**Instructions to follow**
Starting at the line that holds "Click the minus" and stopping at the line that holds "Task: Select the World", restate the records below word for word, with both of those lines included.

----------------

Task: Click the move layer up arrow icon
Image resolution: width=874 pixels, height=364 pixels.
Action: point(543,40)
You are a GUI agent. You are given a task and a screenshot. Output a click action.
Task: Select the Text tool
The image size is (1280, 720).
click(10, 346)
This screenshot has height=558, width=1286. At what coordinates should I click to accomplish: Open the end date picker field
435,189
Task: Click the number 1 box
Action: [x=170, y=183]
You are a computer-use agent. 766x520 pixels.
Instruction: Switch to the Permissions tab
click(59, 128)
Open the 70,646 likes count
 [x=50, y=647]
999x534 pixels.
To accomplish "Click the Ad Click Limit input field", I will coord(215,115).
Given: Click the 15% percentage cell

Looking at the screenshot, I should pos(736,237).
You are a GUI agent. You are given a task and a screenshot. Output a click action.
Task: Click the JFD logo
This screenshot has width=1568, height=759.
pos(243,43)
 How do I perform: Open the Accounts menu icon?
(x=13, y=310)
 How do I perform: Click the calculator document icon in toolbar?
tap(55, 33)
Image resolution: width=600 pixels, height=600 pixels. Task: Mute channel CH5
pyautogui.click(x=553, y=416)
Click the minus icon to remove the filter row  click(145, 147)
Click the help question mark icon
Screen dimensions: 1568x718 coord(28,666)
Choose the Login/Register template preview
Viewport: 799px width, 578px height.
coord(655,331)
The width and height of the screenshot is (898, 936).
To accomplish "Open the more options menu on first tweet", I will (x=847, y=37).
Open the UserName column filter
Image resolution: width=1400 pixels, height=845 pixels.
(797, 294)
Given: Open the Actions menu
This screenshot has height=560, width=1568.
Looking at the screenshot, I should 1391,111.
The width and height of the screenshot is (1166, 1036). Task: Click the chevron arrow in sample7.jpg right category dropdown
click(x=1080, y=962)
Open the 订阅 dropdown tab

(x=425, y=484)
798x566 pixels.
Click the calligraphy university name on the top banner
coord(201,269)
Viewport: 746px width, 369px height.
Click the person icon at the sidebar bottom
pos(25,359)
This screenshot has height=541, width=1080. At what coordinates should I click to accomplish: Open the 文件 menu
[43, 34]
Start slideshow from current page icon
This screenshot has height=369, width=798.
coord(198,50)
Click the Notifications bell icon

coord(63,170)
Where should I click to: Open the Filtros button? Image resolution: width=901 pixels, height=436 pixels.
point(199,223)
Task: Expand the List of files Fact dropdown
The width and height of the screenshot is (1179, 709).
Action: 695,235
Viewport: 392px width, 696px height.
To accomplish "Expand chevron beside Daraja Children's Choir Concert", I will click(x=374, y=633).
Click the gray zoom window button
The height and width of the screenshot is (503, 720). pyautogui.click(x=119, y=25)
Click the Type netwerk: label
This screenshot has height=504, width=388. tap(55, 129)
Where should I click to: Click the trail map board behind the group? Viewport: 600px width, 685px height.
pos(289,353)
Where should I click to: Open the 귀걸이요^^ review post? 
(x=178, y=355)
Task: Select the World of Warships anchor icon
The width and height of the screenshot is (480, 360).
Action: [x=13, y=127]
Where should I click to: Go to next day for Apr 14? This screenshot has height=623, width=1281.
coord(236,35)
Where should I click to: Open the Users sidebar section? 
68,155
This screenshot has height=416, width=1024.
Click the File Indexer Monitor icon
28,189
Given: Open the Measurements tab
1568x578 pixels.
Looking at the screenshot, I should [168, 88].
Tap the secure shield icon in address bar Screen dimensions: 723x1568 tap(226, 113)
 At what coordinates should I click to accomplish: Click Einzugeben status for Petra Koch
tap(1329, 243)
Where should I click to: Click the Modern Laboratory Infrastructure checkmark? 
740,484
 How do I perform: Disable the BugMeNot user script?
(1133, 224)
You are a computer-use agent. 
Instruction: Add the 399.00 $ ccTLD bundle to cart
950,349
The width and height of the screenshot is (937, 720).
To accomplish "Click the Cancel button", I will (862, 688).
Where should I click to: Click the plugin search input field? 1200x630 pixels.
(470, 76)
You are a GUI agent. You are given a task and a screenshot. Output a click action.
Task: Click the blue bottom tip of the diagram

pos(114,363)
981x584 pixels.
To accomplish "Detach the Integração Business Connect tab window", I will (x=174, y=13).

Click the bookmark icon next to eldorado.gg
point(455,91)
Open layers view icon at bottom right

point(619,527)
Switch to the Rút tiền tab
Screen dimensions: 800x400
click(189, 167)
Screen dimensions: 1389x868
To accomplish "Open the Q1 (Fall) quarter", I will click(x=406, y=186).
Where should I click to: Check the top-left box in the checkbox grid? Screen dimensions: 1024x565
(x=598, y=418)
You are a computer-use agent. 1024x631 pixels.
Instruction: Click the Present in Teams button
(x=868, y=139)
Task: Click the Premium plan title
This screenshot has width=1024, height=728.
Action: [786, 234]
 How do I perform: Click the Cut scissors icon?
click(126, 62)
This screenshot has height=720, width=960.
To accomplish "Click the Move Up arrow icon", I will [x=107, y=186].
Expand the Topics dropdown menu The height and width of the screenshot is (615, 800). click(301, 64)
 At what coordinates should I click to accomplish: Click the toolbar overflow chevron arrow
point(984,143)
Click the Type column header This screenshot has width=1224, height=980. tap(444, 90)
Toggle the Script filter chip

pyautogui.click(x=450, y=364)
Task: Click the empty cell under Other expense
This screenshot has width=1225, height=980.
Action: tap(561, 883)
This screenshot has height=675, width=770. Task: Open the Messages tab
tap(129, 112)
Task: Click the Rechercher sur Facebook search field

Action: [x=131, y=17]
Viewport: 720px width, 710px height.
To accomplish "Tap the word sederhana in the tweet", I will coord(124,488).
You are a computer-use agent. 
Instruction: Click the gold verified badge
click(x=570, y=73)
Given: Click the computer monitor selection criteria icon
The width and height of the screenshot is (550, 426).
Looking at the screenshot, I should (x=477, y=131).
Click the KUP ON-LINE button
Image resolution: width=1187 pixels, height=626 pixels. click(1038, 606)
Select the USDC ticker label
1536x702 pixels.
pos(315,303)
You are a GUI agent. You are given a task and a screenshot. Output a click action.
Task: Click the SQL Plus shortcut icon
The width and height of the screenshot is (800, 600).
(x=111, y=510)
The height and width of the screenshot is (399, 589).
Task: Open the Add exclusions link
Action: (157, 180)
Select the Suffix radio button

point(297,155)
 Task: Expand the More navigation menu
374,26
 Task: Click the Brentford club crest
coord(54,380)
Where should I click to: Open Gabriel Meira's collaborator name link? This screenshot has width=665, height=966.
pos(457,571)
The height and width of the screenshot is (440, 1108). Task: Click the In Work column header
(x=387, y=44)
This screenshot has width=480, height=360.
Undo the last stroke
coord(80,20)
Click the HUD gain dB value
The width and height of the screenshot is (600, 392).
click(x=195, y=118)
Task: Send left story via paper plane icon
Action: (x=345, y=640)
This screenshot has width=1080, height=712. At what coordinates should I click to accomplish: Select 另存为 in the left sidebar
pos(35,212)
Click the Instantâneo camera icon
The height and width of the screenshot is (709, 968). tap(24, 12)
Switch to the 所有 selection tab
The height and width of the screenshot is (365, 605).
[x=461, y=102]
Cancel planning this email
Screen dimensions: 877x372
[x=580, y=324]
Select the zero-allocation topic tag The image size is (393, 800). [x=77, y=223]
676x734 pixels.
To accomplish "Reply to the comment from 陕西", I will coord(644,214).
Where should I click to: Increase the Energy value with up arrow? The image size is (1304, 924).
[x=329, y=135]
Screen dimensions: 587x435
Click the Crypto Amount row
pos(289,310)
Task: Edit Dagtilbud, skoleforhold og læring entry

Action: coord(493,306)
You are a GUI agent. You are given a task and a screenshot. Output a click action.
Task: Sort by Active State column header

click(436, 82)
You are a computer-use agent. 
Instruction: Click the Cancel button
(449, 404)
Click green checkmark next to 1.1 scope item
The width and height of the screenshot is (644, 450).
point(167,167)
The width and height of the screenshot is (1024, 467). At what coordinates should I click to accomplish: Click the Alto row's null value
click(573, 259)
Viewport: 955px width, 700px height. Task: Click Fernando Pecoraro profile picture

----------------

**Solution to this task**
Click the minus icon to remove the filter row  click(145, 147)
Click the help question mark icon
Screen dimensions: 1568x718 coord(28,666)
Choose the Login/Register template preview
Viewport: 799px width, 578px height.
coord(655,331)
The width and height of the screenshot is (898, 936).
To accomplish "Open the more options menu on first tweet", I will (x=847, y=37).
Open the UserName column filter
Image resolution: width=1400 pixels, height=845 pixels.
(797, 294)
Given: Open the Actions menu
This screenshot has height=560, width=1568.
Looking at the screenshot, I should 1391,111.
The width and height of the screenshot is (1166, 1036). Task: Click the chevron arrow in sample7.jpg right category dropdown
click(x=1080, y=962)
Open the 订阅 dropdown tab

(x=425, y=484)
798x566 pixels.
Click the calligraphy university name on the top banner
coord(201,269)
Viewport: 746px width, 369px height.
Click the person icon at the sidebar bottom
pos(25,359)
This screenshot has height=541, width=1080. At what coordinates should I click to accomplish: Open the 文件 menu
[43, 34]
Start slideshow from current page icon
This screenshot has height=369, width=798.
coord(198,50)
Click the Notifications bell icon

coord(63,170)
Where should I click to: Open the Filtros button? Image resolution: width=901 pixels, height=436 pixels.
point(199,223)
Task: Expand the List of files Fact dropdown
The width and height of the screenshot is (1179, 709).
Action: 695,235
Viewport: 392px width, 696px height.
To accomplish "Expand chevron beside Daraja Children's Choir Concert", I will click(x=374, y=633).
Click the gray zoom window button
The height and width of the screenshot is (503, 720). pyautogui.click(x=119, y=25)
Click the Type netwerk: label
This screenshot has height=504, width=388. tap(55, 129)
Where should I click to: Click the trail map board behind the group? Viewport: 600px width, 685px height.
pos(289,353)
Where should I click to: Open the 귀걸이요^^ review post? 
(x=178, y=355)
Task: Select the World of Warships anchor icon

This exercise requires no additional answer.